Parsing csv files seems like a task perfectly suitable for a standard library or framework. However, this ostensibly easy task is apparently not quite that easy to tackle in a generic way. Despite a substantial effort, I haven’t been able to find a library that I find widely applicable and pleasant to work with. Microsoft BizTalk has some nice flat-file XSD extensions, but enrolling BizTalk on each of your projects involving csv files is hardly a palatable approach. A more light-weight approach might be the Linq2CSV project on CodeProject. This project allows you to define a class describing the entities in each line of the csv file. Once this is done, the project provides easy means for reading the data of a csv file and populating a list of objects of the class just defined. If the input doesn’t conform to the expected format, an exception will be thrown containing descriptions and linenumbers of the errors encountered.  This seems like a really nice approach and I will probably be using it on a few small projects in the near future.

However, the proper way of parsing is of course to bring out the big guns: yacc (Yet Another Compiler Compiler). As its name suggests, yacc is intended for tasks much more complex than parsing a bunch of one-liners. Yacc is a code-generation-tool for generating a parsers from a context free grammar specification. The generated parsers are of a type known as LR parsers and are well suited for implementing DSLs and compilers. Yacc even comes in a variety of flavors, including implementations for C, C#, ML and F#.

Below, I will show you how to parse a csv file in a sample format, generating a corresponding data structure. I will be using the F# yacc implementation (fsyacc) which comes with the F# installation (I’m using F#

The parsing process

When we’re parsing text, the ultimate goal is to recognize the structure of a string of incoming characters and create a corresponding datastructure suitable for later processing. When designing compilers, the datastructure produced by the parser is referred to as an abstract syntax tree, but I will just to refer it as the datastructure.
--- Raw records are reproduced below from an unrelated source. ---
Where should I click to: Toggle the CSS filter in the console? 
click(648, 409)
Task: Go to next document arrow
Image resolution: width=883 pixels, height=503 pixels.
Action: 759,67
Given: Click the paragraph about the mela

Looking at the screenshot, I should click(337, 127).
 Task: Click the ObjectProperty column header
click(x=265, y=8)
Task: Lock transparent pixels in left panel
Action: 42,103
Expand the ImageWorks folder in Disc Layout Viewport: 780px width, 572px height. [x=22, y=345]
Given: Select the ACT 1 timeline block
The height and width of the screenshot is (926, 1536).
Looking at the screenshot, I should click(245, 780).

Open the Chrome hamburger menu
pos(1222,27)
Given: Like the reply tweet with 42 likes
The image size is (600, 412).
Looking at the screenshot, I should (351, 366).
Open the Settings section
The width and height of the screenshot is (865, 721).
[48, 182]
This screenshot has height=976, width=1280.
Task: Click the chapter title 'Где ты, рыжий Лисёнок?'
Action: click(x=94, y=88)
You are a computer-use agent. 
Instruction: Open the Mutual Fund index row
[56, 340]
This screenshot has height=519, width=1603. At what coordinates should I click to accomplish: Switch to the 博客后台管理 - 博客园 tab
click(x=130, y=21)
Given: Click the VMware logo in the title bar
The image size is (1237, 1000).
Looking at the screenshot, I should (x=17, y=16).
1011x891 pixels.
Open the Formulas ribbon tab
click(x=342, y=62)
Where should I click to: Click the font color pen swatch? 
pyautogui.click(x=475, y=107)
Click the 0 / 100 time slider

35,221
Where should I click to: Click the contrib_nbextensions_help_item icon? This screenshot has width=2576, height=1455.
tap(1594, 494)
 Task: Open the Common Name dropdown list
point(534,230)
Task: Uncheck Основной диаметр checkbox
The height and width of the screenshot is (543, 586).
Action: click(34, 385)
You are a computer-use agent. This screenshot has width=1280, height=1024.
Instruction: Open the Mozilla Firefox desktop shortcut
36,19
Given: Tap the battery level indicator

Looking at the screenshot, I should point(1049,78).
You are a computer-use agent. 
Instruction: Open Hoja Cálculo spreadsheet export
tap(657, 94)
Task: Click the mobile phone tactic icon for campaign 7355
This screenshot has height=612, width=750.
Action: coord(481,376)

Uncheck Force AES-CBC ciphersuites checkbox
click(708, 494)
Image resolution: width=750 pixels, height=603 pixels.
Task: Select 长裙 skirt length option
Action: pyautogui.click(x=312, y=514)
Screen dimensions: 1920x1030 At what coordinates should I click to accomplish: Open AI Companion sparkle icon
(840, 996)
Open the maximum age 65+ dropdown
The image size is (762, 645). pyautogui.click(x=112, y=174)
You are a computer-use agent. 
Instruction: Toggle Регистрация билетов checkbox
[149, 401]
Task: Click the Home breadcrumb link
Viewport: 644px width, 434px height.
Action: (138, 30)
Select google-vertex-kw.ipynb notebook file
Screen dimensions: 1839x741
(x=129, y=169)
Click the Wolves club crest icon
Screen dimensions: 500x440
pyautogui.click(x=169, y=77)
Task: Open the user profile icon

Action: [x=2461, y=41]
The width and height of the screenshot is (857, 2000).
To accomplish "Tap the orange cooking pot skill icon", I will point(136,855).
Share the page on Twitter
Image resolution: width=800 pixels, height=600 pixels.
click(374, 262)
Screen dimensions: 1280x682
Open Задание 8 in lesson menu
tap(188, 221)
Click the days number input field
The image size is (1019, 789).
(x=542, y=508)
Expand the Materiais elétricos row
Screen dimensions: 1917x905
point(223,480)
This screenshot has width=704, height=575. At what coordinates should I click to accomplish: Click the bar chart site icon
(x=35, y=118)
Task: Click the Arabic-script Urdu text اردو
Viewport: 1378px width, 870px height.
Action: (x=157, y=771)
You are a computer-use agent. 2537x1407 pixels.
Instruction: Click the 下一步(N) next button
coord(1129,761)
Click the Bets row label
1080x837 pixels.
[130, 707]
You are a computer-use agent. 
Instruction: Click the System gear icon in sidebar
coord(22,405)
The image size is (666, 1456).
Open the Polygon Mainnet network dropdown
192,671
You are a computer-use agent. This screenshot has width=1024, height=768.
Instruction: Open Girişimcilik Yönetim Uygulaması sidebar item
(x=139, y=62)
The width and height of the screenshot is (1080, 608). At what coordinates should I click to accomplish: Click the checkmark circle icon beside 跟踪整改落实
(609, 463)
Parsing the incoming text will fall in these steps:

The Parsing Process

The parser relies on a lexer to turn the incoming string of characters into a sequence of tokens. Tokens are characterized by their type and some may carry annotations. Thus, a token of type INT, representing an integer in the input stream, will have the actual integer value associated to it, because in most cases we will be interested in the particular value, not just the fact that some integer was present in the input. On the other hand, a token of type EOL, representing an end-of-line, will not carry any extra information.

We will not cover the details of the lexer in this posting.

The data format

The data we will be parsing will look like this:

328 15 20.1
328 13 11.1
328 16 129.2
328 19 4.3

Each line contains two integers followed by a decimal value, each separated by whitespace. This is not a traditional csv format, since the values are separated by whitespace. However, it is straightforward to adapt a lexer tokenizing the format above to a lexer procesing a more traditional format.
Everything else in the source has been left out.